— START —

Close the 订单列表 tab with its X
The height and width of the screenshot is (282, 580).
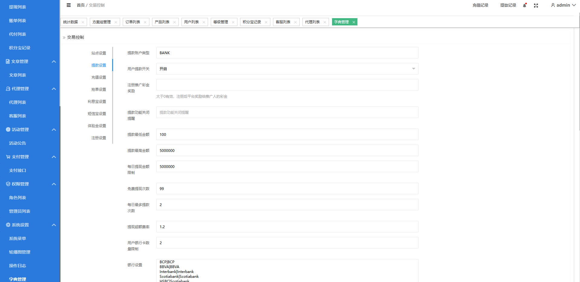[x=145, y=22]
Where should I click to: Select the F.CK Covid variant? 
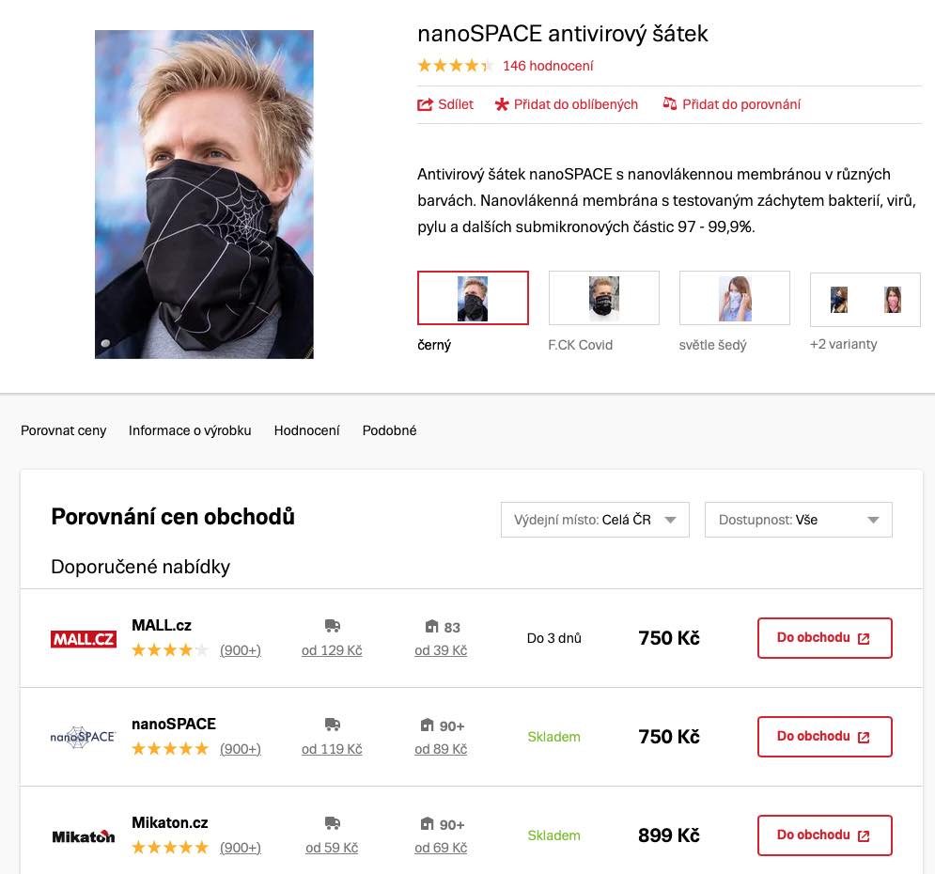[x=603, y=297]
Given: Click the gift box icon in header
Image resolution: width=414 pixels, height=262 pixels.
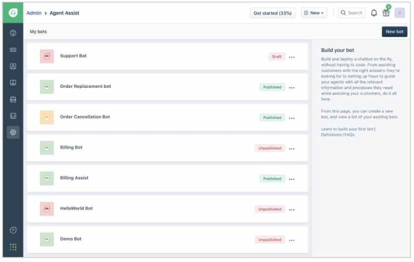Looking at the screenshot, I should point(386,13).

— END —

■ What to do
Copy out every line of the rows above word for word, leaving out the pictures.

■ Answer to this exercise
Close the 订单列表 tab with its X
The height and width of the screenshot is (282, 580).
[x=145, y=22]
Where should I click to: Select the F.CK Covid variant? 
[x=603, y=297]
Given: Click the gift box icon in header
Image resolution: width=414 pixels, height=262 pixels.
Looking at the screenshot, I should point(386,13).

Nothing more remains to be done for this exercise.